Ningún otro hombre la excitaba como lo hacía él. Era el único capaz de hacer que su corazón se acelerase, de crear esa anticipación en ella...

–Espero que seas capaz de convencer a Gerd de que su preocupación no tiene ningún sentido.

La expresión de Alex era indescifrable.

–Le diré que tú has dicho eso –murmuró, antes de mirar el reloj–. He llamado a la persona que organiza la cena benéfica de esta noche y me ha dicho que le encantaría conocerte.

–No –dijo Serina–. Estoy cansada, no sería buena compañía esta noche.

–Lo siento, debería haberlo imaginado. Estás agotada después del partido...

–No estoy agotada. Sólo necesito una noche de sueño y mañana estaré como nueva.

Alex asintió con la cabeza.

–Volveré antes de medianoche. Cuando quieras comer algo, sólo tienes que llamar al restaurante del hotel.

Ella suspiró, aliviada, cuando Alex se marchó. Aunque el enorme dúplex parecía hacer eco sin su formidable presencia.

Después de cenar, exploró los libros de una habitación que hacía de biblioteca y zona de descanso.
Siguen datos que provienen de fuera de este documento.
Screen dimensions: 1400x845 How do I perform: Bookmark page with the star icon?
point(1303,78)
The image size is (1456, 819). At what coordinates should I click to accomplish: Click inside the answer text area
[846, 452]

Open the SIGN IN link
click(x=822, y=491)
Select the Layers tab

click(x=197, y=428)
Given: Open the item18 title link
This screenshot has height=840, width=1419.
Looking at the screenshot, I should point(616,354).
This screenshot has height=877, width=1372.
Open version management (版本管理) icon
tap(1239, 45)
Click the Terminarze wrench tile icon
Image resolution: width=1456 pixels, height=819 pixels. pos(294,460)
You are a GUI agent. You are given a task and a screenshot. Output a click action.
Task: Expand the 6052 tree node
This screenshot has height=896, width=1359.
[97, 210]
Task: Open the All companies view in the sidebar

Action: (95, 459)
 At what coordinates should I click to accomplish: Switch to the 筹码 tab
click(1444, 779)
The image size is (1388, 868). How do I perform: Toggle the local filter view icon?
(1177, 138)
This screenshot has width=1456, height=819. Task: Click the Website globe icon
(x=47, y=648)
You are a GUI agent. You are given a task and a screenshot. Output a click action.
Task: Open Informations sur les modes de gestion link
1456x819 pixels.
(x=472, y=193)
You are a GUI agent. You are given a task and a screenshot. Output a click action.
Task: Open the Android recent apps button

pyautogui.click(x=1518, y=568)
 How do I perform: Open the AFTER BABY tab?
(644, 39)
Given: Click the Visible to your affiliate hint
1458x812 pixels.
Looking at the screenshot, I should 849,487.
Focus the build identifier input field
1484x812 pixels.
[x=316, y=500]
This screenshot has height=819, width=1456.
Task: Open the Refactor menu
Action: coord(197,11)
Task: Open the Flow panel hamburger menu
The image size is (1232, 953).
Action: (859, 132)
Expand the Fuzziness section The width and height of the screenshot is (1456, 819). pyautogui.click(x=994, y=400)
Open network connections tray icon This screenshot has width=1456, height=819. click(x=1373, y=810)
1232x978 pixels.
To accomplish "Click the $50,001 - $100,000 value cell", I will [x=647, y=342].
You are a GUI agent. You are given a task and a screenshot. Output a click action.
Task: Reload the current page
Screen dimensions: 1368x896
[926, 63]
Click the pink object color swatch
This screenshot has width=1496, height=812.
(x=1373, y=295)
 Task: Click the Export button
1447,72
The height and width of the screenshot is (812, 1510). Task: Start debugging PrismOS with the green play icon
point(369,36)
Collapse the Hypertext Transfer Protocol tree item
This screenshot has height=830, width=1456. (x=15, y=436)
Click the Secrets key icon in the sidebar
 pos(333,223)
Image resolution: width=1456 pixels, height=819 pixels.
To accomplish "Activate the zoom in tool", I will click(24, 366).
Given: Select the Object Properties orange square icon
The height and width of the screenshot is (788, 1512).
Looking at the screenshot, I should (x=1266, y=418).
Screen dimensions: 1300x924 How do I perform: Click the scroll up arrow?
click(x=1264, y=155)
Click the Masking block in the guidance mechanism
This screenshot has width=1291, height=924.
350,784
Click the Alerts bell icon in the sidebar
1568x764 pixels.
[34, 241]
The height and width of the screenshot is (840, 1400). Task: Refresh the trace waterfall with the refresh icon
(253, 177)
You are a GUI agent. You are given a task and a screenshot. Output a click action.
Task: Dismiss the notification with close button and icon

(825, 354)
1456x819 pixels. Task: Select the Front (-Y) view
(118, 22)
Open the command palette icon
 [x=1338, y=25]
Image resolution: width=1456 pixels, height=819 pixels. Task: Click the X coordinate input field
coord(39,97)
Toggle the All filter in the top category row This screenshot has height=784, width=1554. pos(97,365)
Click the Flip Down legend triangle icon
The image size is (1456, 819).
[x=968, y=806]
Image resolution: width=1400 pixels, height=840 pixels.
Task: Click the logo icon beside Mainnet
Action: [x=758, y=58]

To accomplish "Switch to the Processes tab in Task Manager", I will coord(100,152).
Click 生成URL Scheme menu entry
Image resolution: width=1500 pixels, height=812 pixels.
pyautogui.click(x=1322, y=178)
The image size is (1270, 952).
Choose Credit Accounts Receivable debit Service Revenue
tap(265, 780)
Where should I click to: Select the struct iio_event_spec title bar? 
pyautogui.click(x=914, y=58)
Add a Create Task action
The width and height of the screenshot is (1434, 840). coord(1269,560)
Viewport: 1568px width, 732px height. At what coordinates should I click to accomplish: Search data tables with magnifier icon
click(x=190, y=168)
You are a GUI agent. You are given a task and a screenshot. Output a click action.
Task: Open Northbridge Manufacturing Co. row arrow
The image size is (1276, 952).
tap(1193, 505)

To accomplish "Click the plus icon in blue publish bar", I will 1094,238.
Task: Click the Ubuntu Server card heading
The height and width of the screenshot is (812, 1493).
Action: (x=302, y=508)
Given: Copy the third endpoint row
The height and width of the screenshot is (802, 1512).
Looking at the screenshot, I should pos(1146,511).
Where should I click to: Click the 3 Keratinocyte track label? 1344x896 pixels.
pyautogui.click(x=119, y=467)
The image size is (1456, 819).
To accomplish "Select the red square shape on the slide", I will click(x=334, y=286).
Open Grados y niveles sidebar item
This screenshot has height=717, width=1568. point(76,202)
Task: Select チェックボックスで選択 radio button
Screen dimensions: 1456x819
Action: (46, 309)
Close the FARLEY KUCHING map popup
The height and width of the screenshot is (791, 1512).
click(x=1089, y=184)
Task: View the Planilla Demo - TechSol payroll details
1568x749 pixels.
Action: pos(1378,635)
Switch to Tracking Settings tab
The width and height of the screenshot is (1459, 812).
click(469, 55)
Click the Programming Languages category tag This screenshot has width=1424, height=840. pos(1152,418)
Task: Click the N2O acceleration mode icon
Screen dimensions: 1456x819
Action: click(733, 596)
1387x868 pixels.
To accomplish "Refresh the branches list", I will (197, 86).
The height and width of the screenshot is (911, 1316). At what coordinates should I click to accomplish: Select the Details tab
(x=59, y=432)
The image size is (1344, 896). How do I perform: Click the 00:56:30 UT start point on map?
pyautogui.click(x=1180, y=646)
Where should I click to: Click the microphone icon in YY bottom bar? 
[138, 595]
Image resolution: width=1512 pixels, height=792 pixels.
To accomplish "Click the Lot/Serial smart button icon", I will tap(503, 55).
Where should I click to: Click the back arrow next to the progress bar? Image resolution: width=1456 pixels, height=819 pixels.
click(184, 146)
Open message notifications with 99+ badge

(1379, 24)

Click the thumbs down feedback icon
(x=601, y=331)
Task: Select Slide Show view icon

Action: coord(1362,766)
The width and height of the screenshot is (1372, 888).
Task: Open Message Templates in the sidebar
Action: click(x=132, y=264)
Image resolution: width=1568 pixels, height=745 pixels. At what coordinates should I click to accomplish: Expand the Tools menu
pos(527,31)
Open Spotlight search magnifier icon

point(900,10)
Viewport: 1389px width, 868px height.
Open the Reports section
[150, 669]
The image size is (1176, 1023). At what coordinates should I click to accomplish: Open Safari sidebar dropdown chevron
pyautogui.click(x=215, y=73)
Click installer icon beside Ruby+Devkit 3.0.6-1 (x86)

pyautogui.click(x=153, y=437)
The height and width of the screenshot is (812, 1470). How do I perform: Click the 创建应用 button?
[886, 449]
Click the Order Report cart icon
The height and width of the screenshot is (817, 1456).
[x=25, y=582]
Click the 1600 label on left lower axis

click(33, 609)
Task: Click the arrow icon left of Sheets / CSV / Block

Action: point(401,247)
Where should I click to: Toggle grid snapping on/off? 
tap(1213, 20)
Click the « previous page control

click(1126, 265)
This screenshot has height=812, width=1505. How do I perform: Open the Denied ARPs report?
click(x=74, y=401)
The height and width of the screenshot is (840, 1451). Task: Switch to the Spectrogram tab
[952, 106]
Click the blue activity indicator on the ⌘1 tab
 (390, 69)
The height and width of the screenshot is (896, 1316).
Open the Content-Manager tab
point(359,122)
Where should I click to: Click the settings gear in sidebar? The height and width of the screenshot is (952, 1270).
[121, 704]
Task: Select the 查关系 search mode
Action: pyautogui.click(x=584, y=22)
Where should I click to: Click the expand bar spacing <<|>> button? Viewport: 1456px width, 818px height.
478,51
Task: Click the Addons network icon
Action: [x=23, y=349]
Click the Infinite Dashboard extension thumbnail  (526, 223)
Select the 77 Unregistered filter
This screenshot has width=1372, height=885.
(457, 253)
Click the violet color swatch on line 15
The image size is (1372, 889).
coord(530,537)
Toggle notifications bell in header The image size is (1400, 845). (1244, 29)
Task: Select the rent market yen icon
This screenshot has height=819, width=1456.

Estuvo leyendo un rato, pero aunque estaba cansada, tardó mucho tiempo en dormirse.

De hecho, seguía despierta cuando Alex volvió de la cena benéfica.

No podía dejar de pensar en ese momento, cuando rozó sus labios mirándola a los ojos con una intensidad que la sorprendió y la excitó al mismo tiempo.

Había querido besarla, eso estaba claro.

¿Por qué se había apartado entonces? Alex era un hombre experimentado y debería haber sabido que no iba a darle una bofetada si intentaba besarla.

Tal vez había decidido que era demasiado pronto y, de ser así, sería muy considerado por su parte.

Y estaría en lo cierto, además. Tenían cuatro semanas por delante para descubrir más cosas el uno del otro.

Sonriendo, cerró los ojos y poco después se quedó dormida.

Por la mañana, después de ducharse, se puso un pantalón y una blusa azul que destacaba el color de sus ojos. Y cuando abrió las cortinas miró un cielo radiante, el puerto brillando bajo el sol, rodeado de islitas que parecían bailar sobre el vívido azul del mar.

Al abrir la puerta de la terraza lanzó una exclamación de sorpresa al ver unas rosas perfectas de un rojo tan potente como un amor prohibido.

–Una rosa es una rosa.

Alex.

Al ver que la miraba con una sonrisa en los labios, por un momento pensó que se le había parado el corazón.

–¿Sabes cómo se llama esa rosa?

–No, pero puedo averiguarlo. ¿Has dormido bien?

–Sí, gracias. ¿Qué tal la cena benéfica?

–Muy bien –murmuró él, sin dejar de mirarla a los ojos.

Parecía haber un abismo frente a ella. Si daba un paso adelante, estaría en territorio desconocido. Podría hundirse o descubrir cosas nuevas. En cualquier caso, nunca volvería a ser la misma.